AUFGABEN.
1. In welchem Jahr gründete Andreas Miller laut dem Text über sein Ingenieurbüro dieses Büro?
2. Schreiben Sie den Text über Andreas Miller und das Effizienzhaus Plus nach seinem letzten Satz weiter.

TEXTAUSZUG.
══════════════════════════════

Kurzvorstellung Andreas Miller, Gründer und Geschäftsführer des Ingenieurbüro Miller

Dipl. Ing. (FH) Architekt Andreas Miller ist ein Berater und Planer für Energieeffizienz, solare Architektur, Energiemesstechnik und erneuerbare Energien. 2004 gründete er das Ingenieurbüro Miller. Im Jahr 2012 wurde sein Modellprojekt “Effizienzhaus Plus” in Münnerstadt gefertigt, in dem er auch selber wohnt. Das Haus nutzt Photovoltaikanlagen, um Strom und Wärme zu erzeugen, sowie als Ladestation für ein Elektrofahrzeug zu dienen. Insgesamt erzeugt das Haus mehr Energie, als es verbraucht.

MüPEG - Andreas Mille

Pluseffizienzhaus - energieeffizient und wirtschaftlich


eccuro:  Nach dem Lesen über Ihr Modellprojekt “Pluseffizienzhaus in Münnenstadt” und  “Wege zum Effizienzhaus Plus”, sowie weiteren Projekte Ihres Ingenieurbüros, haben sich mir ein paar Fragen gestellt.

Können Sie uns kurz erläutern, wie Sie vom EnEV Haus Stand 2016 zum Energieeffizienzhaus Plus (Teil-Energieautarkes Haus) gekommen sind und wie diese sich unterscheiden?

══════════════════════════════

AUSGEWÄHLTE EINTRÄGE.

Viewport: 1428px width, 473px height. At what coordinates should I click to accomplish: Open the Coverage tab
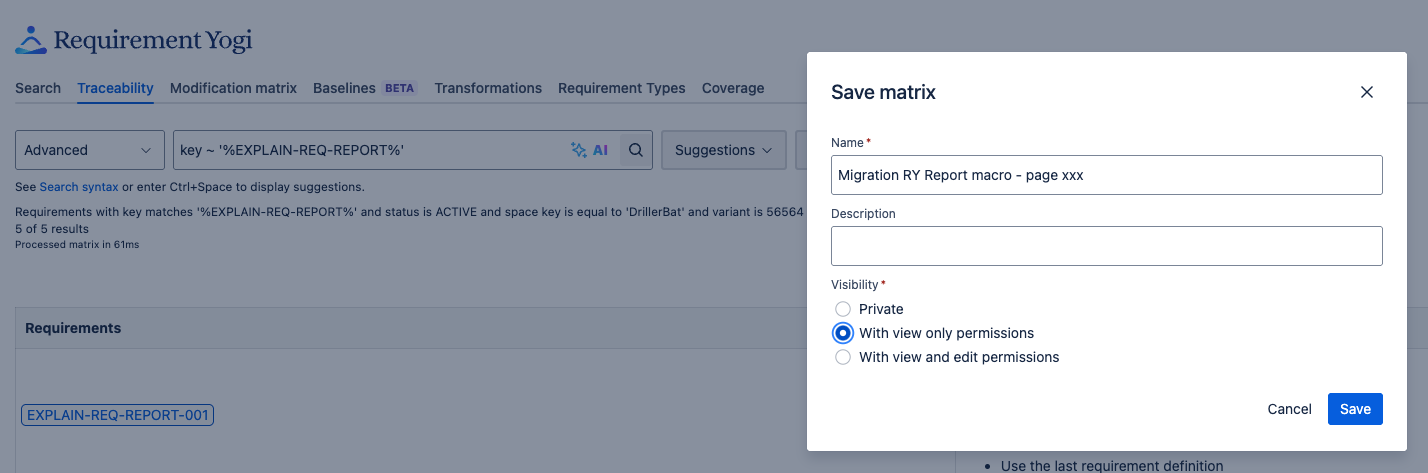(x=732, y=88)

══════════════════════════════

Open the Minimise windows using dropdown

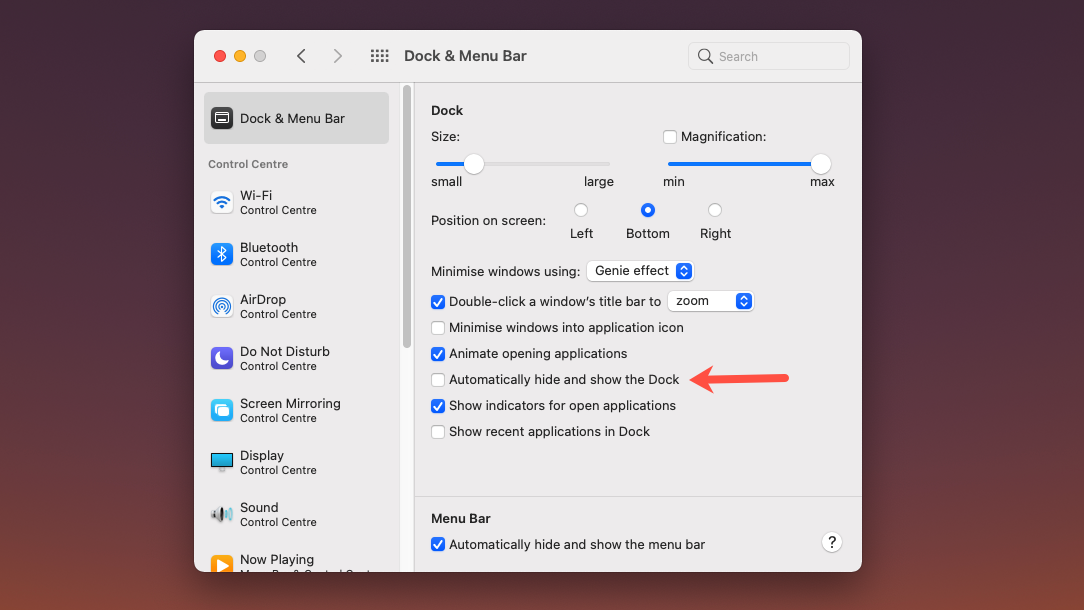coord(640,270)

══════════════════════════════

ANTWORTEN JE AUFGABE.
1. 2004

2.
Andreas Miller: Die EnEV 2009 war zur Entstehungszeit die gesetzliche Norm.  Da wir jedoch als Energieberater uns möglichst energieeffizient und wirtschaftlich mit unserem neuen Gebäude positionieren wollten, wurde es ein Passivhaus 
mit aktiver Energieerzeugung und Nutzung am Gebäude.  Unser Ziel war es mit möglichst geringem Budget und genauen Planungen eine hohe Unabhängigkeit im Energiebezug zu erreichen.

Eccuro:  Es wird erwartet, dass eine hohe Energieeffizienz beim Bau, mit hohen Kosten verbunden ist. Welchen spezifischen Kosten (KG 300/400) hat Ihr Haus? Können Sie ungefähr die Mehrkosten beziffern, gegenüber einem konventionellen Haus nach EnEV 2016?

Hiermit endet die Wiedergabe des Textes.